B. DES DISPOSITIONS INSUFFISANTES POUR PRÉVENIR LES LICENCIEMENTS BOURSIERS

En dépit de ces dispositions législatives et jurisprudentielles apparemment protectrices, des salariés sont régulièrement licenciés par des employeurs peu scrupuleux, qui privilégient la rentabilité à court terme au détriment de l'emploi alors que les fondamentaux économiques de leur entreprise sont sains.

Les deux exemples les plus connus sont ceux de Michelin, en septembre 1999, et de Lu-Danone, au printemps 2001.

Le 8 septembre 1999, Edouard Michelin annonce, simultanément, une augmentation de 20 % du bénéfice semestriel de son entreprise et la suppression, sur trois ans, de 7 500 emplois, soit 10 % des effectifs du groupe en Europe. Le lendemain, le volume de titres échangés sur les marchés atteint un niveau particulièrement élevé - cinq millions de titres sont échangés alors que la moyenne au cours des mois précédents était de l'ordre de 300 000 - et la valeur de l'action Michelin augmente de plus de 11% au cours de la journée.

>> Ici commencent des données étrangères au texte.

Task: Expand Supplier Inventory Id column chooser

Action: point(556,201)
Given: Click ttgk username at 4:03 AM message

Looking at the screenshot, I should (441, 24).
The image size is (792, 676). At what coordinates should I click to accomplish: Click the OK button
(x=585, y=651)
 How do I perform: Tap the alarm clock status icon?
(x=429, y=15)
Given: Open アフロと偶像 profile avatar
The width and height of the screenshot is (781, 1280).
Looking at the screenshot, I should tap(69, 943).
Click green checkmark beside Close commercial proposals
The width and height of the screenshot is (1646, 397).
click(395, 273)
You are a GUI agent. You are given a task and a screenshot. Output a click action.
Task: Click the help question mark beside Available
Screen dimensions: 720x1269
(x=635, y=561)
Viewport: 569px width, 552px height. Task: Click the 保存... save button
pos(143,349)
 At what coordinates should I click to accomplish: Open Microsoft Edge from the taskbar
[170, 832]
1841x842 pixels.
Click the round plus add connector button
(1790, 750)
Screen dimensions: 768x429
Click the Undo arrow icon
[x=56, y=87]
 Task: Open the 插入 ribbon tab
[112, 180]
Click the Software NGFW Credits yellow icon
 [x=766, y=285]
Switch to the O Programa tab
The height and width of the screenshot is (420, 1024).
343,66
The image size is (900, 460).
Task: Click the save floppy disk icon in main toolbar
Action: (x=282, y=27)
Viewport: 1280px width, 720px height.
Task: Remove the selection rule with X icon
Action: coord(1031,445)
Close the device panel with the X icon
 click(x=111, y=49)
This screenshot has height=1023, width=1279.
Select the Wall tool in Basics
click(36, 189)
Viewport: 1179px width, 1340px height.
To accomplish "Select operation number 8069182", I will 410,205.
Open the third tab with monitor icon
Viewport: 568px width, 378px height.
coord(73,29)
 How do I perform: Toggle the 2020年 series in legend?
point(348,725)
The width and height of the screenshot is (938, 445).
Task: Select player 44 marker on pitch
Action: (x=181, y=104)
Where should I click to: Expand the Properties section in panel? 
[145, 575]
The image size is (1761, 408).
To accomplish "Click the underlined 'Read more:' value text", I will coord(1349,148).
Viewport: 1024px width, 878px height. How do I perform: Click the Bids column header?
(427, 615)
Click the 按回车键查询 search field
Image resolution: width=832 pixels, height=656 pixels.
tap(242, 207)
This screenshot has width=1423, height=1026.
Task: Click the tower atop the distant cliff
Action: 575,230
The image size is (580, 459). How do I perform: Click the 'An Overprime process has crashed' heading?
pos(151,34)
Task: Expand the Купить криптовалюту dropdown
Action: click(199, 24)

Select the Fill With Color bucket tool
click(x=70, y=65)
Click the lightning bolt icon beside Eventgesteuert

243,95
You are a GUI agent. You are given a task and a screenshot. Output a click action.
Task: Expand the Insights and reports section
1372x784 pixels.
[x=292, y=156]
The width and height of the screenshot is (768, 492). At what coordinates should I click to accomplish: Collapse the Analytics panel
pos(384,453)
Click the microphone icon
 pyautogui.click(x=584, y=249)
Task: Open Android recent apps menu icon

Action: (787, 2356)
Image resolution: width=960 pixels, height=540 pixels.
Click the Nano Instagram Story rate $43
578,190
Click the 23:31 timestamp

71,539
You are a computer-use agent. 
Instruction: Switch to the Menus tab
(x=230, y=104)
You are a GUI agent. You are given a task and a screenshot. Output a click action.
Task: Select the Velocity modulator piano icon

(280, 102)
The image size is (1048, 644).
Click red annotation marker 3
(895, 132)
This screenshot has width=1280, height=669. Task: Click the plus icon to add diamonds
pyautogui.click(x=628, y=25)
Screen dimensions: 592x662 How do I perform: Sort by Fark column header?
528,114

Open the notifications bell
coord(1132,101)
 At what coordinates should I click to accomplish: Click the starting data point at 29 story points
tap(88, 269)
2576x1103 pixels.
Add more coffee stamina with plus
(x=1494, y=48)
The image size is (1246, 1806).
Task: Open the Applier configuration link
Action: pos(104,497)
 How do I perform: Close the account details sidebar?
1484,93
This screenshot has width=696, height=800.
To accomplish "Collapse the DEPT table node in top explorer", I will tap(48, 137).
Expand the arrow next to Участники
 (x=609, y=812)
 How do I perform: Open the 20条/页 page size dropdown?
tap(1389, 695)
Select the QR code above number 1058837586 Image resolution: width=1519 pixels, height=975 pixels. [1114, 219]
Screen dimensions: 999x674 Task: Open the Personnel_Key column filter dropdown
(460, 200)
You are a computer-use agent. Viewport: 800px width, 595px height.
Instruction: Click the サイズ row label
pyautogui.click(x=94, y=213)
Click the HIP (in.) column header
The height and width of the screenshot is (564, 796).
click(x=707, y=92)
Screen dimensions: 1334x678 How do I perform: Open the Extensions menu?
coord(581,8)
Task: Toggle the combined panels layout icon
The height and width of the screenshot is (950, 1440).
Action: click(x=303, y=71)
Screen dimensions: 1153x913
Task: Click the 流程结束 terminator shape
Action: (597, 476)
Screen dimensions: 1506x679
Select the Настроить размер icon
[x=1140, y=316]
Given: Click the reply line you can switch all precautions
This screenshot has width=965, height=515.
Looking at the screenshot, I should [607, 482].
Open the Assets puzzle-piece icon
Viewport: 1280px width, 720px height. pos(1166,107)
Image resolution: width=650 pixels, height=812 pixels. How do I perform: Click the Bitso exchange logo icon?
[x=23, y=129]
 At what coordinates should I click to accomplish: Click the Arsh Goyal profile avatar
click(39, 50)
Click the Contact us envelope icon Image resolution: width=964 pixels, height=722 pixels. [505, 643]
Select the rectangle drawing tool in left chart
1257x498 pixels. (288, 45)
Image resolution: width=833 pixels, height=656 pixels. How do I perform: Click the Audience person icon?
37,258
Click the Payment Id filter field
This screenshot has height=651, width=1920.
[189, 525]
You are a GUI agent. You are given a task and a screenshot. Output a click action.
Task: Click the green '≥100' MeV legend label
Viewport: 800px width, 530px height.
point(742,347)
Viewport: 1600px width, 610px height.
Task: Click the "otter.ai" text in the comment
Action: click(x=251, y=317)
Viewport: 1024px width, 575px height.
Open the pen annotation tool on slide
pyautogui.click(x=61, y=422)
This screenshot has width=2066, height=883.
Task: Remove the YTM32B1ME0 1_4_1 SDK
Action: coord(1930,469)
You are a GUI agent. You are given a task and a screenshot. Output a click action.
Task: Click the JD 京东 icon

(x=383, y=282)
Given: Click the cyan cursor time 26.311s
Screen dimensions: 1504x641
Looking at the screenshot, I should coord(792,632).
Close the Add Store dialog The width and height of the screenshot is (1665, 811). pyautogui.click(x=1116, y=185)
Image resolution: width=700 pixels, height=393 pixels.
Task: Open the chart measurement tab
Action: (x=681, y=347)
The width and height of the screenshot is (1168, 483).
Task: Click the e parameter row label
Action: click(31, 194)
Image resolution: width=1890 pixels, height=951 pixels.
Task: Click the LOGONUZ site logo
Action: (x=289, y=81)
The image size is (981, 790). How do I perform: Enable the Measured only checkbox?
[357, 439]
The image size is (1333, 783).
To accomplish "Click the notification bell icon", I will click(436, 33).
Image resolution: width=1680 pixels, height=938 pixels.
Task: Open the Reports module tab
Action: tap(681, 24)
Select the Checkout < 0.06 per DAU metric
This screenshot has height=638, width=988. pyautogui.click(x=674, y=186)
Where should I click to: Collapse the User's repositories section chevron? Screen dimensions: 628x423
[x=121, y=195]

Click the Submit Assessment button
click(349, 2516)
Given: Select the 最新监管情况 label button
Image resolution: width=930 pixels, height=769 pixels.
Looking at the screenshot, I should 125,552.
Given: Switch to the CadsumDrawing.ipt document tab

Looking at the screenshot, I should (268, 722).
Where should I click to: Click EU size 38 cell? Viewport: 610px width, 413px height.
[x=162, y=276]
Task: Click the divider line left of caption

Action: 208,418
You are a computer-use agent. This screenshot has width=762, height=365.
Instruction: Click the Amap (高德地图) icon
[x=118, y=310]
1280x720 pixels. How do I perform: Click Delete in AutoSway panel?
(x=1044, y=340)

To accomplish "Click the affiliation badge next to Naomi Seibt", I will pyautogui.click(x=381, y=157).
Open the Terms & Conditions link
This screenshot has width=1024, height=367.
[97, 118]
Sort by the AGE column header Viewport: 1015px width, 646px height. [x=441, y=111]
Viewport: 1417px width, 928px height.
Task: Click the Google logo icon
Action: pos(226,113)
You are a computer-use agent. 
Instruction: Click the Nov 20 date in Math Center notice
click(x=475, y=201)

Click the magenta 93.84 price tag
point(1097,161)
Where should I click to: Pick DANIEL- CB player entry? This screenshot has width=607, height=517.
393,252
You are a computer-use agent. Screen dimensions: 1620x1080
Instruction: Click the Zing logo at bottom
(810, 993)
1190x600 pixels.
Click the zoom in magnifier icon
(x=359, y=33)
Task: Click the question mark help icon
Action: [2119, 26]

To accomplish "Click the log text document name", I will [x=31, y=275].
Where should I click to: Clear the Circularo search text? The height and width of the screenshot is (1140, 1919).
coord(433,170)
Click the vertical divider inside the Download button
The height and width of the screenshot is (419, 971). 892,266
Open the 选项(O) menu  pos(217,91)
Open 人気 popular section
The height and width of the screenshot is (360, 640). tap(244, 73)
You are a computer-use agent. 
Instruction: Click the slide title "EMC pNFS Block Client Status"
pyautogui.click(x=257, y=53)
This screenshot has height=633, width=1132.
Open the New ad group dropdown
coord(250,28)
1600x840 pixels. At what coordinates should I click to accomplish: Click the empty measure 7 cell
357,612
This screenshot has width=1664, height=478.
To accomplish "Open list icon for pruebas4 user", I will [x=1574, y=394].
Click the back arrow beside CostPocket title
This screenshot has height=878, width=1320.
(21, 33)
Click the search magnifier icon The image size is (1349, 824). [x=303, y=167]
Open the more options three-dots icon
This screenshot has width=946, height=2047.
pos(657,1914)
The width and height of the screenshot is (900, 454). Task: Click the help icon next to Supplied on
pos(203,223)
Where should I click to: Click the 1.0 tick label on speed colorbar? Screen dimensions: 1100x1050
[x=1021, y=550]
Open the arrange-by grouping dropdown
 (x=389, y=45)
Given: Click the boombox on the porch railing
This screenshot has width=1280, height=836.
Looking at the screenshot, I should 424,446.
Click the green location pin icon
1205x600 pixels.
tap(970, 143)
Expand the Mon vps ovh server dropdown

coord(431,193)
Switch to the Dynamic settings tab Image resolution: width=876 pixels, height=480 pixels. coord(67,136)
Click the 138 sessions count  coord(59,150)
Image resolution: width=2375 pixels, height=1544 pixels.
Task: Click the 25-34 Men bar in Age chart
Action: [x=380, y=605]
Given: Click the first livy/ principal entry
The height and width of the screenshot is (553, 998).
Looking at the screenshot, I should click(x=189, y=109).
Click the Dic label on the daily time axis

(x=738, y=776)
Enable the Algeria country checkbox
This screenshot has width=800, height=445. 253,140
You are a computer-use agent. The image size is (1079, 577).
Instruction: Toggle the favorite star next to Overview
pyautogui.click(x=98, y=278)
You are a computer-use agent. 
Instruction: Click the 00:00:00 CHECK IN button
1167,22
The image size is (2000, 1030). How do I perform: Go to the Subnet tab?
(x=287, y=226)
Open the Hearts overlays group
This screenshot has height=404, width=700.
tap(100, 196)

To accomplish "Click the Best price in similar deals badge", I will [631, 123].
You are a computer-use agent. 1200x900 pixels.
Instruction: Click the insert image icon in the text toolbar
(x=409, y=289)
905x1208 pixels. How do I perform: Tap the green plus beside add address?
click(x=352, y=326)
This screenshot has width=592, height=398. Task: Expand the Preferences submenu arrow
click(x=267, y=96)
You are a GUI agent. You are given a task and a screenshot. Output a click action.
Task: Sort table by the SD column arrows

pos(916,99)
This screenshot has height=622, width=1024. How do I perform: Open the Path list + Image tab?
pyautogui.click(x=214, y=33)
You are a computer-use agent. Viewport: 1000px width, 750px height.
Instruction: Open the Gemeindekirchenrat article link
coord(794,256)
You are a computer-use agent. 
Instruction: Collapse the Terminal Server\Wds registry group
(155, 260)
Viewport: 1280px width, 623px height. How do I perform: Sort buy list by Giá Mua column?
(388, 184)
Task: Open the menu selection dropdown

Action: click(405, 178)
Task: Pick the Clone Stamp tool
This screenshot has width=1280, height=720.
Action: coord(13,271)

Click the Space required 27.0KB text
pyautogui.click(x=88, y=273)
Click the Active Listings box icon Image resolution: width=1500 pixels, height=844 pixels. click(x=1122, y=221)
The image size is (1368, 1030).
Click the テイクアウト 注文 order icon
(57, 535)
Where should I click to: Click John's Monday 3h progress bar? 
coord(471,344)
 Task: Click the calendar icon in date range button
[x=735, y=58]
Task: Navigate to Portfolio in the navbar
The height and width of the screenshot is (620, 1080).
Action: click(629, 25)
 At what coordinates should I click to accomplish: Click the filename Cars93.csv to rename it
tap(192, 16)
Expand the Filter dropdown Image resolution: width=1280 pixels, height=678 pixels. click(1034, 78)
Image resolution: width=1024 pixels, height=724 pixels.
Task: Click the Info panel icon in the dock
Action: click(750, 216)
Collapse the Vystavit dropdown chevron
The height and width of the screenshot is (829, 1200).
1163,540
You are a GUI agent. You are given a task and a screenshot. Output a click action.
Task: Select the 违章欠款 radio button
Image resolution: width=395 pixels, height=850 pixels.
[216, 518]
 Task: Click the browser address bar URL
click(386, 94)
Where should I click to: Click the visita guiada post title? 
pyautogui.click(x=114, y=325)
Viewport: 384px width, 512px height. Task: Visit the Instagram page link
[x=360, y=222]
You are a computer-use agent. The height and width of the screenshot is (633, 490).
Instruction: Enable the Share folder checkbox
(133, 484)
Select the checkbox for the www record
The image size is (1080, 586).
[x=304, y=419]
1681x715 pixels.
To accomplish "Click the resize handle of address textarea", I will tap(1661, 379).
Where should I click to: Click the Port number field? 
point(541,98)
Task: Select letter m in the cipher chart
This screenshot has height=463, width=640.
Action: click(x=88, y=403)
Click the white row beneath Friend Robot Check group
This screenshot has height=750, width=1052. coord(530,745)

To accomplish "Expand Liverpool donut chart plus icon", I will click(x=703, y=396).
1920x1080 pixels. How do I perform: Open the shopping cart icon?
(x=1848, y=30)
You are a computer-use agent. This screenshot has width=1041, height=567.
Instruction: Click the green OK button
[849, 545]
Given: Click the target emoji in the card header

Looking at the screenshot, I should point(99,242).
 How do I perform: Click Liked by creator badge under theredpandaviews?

Le 30 janvier 2001, Danone rend publics des résultats en forte hausse : progression de 7 % du chiffre d'affaires, qui atteint 14,2 milliards d'euros, et hausse de 5,7 % du bénéfice net, qui s'élève à 721 millions. Lu-France, une des entreprises du groupe, réalise à elle seule 132 millions de profit. Ces résultats très positifs n'empêchent pas le groupe d'annoncer un vaste plan de restructuration deux mois plus tard : les sites de Calais et de Ris-Orangis sont fermés, entraînant la suppression de 816 postes ; en Europe, ce sont 1 780 emplois qui sont supprimés. Ces décisions s'expliquent essentiellement par des considérations financières : la marge opérationnelle de la branche biscuits, à 8,7 %, est jugée trop faible par rapport à celle des autres branches du groupe (12 % pour les produits laitiers et pour l'eau).

Comme cela a été indiqué, la jurisprudence s'oppose à ce que des licenciements économiques soient motivés par la seule recherche de bénéfices plus élevés. Incapable d'apporter la preuve que la sauvegarde de sa compétitivité était menacée et que des difficultés économiques étaient à prévoir, Danone a d'ailleurs été condamné par la cour d'appel de Paris, le 2 décembre 2010, à indemniser dix-neuf anciens salariés du site de Ris-Orangis, leur licenciement étant sans cause réelle et sérieuse.

Il est cependant choquant de constater qu'il aura fallu près de dix ans de procédures pour obtenir cette décision de justice, qui ne peut, en outre, donner entièrement satisfaction : si les anciens salariés ont obtenu une réparation indemnitaire, ils n'ont pu empêcher la fermeture de leur usine ni les suppressions d'emplois qui en ont découlé.

Si les cas des entreprises Michelin et Lu-Danone sont les plus connus, d'autres exemples de licenciements boursiers peuvent être cités. En 2009, l'entreprise Total a annoncé 14 milliards d'euros de profit, ce qui ne l'a pas empêchée de supprimer 555 emplois. Un peu plus tard, l'entreprise Alsthom a réalisé 1,2 milliard de profits, au titre de son exercice 2009-2010, et a pourtant décidé 4 000 suppressions de postes. On se souvient aussi de Molex France, dont le dernier site a été fermé fin 2009 alors qu'il était rentable (1,2 million d'euros de profits en 2008), ou encore de la fermeture de l'usine sidérurgique de Gandrange, en Moselle, décidée par le groupe ArcelorMittal, qui avait pourtant affiché 8 milliards de profits l'année précédente. La fermeture de ce site emblématique, malgré les engagements pris par le Président de la République, symbolise l'échec de la politique industrielle mise en oeuvre pendant ce quinquennat. On ne peut manquer enfin d'évoquer la lutte des salariés de Fralib, société qui dépend de la multinationale Unilever, qui se battent actuellement pour tenter de sauver leur emploi et éviter la fermeture de leur usine.

Face à la montée dramatique du chômage, et alors que l'emploi est redevenu la première préoccupation des Français, il est urgent d'apporter de nouvelles protections aux salariés afin de prévenir les licenciements boursiers, et non plus seulement d'en réparer les conséquences.